**ACTIVITY:** Write out the listing below again, precisely as it is given.
━━━ RECORDS FOR THE TASK
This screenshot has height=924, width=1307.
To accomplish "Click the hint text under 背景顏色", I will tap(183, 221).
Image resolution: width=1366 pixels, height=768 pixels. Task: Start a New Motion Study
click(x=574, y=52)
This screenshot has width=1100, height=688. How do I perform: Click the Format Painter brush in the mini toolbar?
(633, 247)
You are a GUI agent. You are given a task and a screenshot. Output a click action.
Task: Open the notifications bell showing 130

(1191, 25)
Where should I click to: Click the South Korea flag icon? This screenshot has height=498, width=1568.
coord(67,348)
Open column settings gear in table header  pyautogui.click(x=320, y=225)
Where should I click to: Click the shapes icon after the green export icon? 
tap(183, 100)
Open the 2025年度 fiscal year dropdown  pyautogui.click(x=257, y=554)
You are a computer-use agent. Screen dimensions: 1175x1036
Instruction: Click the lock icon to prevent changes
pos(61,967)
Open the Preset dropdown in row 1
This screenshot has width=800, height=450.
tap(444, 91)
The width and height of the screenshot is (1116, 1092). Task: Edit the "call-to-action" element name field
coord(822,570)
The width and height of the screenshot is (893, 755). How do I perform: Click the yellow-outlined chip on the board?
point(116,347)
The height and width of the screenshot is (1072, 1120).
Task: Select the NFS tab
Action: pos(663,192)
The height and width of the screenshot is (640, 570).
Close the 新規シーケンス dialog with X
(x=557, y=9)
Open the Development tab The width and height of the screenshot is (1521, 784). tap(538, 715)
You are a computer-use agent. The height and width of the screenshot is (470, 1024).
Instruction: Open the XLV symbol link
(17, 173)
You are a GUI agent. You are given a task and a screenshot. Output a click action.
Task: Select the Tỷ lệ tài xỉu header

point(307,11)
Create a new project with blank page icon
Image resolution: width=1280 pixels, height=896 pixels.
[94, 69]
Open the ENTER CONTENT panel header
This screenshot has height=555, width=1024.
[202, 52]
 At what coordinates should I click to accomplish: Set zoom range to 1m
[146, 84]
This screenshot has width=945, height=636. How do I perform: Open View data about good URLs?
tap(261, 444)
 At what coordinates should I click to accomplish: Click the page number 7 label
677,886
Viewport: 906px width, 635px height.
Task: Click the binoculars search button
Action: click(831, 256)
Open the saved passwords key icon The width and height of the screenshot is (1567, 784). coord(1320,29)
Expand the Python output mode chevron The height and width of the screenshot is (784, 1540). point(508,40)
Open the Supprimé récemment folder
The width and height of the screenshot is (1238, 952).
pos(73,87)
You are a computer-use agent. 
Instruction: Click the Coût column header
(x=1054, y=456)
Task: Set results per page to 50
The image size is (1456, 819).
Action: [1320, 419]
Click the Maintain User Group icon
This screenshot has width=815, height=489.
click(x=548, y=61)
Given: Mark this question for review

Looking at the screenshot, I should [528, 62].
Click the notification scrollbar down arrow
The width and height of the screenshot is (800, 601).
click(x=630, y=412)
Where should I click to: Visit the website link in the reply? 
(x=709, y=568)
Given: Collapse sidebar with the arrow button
━━━━━━
**OUTPUT OF THE EXERCISE:**
This screenshot has height=924, width=1307.
To accomplish "Click the hint text under 背景顏色", I will tap(183, 221).
Image resolution: width=1366 pixels, height=768 pixels. Task: Start a New Motion Study
click(x=574, y=52)
This screenshot has width=1100, height=688. How do I perform: Click the Format Painter brush in the mini toolbar?
(633, 247)
You are a GUI agent. You are given a task and a screenshot. Output a click action.
Task: Open the notifications bell showing 130

(1191, 25)
Where should I click to: Click the South Korea flag icon? This screenshot has height=498, width=1568.
coord(67,348)
Open column settings gear in table header  pyautogui.click(x=320, y=225)
Where should I click to: Click the shapes icon after the green export icon? 
tap(183, 100)
Open the 2025年度 fiscal year dropdown  pyautogui.click(x=257, y=554)
You are a computer-use agent. Screen dimensions: 1175x1036
Instruction: Click the lock icon to prevent changes
pos(61,967)
Open the Preset dropdown in row 1
This screenshot has width=800, height=450.
tap(444, 91)
The width and height of the screenshot is (1116, 1092). Task: Edit the "call-to-action" element name field
coord(822,570)
The width and height of the screenshot is (893, 755). How do I perform: Click the yellow-outlined chip on the board?
point(116,347)
The height and width of the screenshot is (1072, 1120).
Task: Select the NFS tab
Action: pos(663,192)
The height and width of the screenshot is (640, 570).
Close the 新規シーケンス dialog with X
(x=557, y=9)
Open the Development tab The width and height of the screenshot is (1521, 784). tap(538, 715)
You are a computer-use agent. The height and width of the screenshot is (470, 1024).
Instruction: Open the XLV symbol link
(17, 173)
You are a GUI agent. You are given a task and a screenshot. Output a click action.
Task: Select the Tỷ lệ tài xỉu header

point(307,11)
Create a new project with blank page icon
Image resolution: width=1280 pixels, height=896 pixels.
[94, 69]
Open the ENTER CONTENT panel header
This screenshot has height=555, width=1024.
[202, 52]
 At what coordinates should I click to accomplish: Set zoom range to 1m
[146, 84]
This screenshot has width=945, height=636. How do I perform: Open View data about good URLs?
tap(261, 444)
 At what coordinates should I click to accomplish: Click the page number 7 label
677,886
Viewport: 906px width, 635px height.
Task: Click the binoculars search button
Action: click(831, 256)
Open the saved passwords key icon The width and height of the screenshot is (1567, 784). coord(1320,29)
Expand the Python output mode chevron The height and width of the screenshot is (784, 1540). point(508,40)
Open the Supprimé récemment folder
The width and height of the screenshot is (1238, 952).
pos(73,87)
You are a computer-use agent. 
Instruction: Click the Coût column header
(x=1054, y=456)
Task: Set results per page to 50
The image size is (1456, 819).
Action: [1320, 419]
Click the Maintain User Group icon
This screenshot has width=815, height=489.
click(x=548, y=61)
Given: Mark this question for review

Looking at the screenshot, I should [528, 62].
Click the notification scrollbar down arrow
The width and height of the screenshot is (800, 601).
click(x=630, y=412)
Where should I click to: Visit the website link in the reply? 
(x=709, y=568)
Given: Collapse sidebar with the arrow button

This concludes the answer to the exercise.